#### Section de texte:
+-------+

En France, produire un livre en braille coûte en moyenne 700 à 800 euros, contre… cent fois moins pour l'équivalent en version dite « classique ». Un chiffre qui interroge, à l'heure où l'accès à la lecture reste un droit fondamental pour les personnes en situation de handicap visuel. Cette réalité s'explique par une chaîne de fabrication complexe, mobilisant des savoir-faire rares et un lectorat limité.
On estime entre 10 000 et 15 000 le nombre de lecteurs braillistes en France. Si ce chiffre diminue face à la montée en puissance de l'audio, cette écriture tactile demeure indispensable pour l'apprentissage de la lecture, de l'écriture et pour l'accès autonome à certains contenus, notamment scientifiques ou musicaux. « Des études statistiques ont prouvé qu'un élève qui la connaît, va faire des études plus longues », affirme Basile Mignonneau, manager du service imprimerie de l'Association Valentin Haüy (AVH). Il nous fait découvrir les coulisses de cet atelier parisien. Un reportage à découvrir en vidéo ci-contre mais aussi sur Handicap.live et les réseaux sociaux de Handicap.fr.

+-------+

#### Les données:
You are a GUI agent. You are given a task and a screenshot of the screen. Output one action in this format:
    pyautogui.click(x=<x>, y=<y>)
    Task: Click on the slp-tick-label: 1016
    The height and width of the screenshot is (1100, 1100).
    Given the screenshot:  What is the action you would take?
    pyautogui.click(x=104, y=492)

+-------+

#### À faire:
- a) D'après le texte sur le braille, combien coûte en moyenne la production d'un livre en braille en France ?
- b) Convertissez les lignes des enregistrements en une liste JSON de chaînes, à raison d'une chaîne par ligne, sans les lignes vides.
Le texte et les enregistrements constituent deux documents indépendants l'un de l'autre.

#### Réponses par numéro:
- a) Elle coûte en moyenne entre 700 et 800 euros.

- b)
[
  "You are a GUI agent. You are given a task and a screenshot of the screen. Output one action in this format:",
  "    pyautogui.click(x=<x>, y=<y>)",
  "    Task: Click on the slp-tick-label: 1016",
  "    The height and width of the screenshot is (1100, 1100).",
  "    Given the screenshot:  What is the action you would take?",
  "    pyautogui.click(x=104, y=492)"
]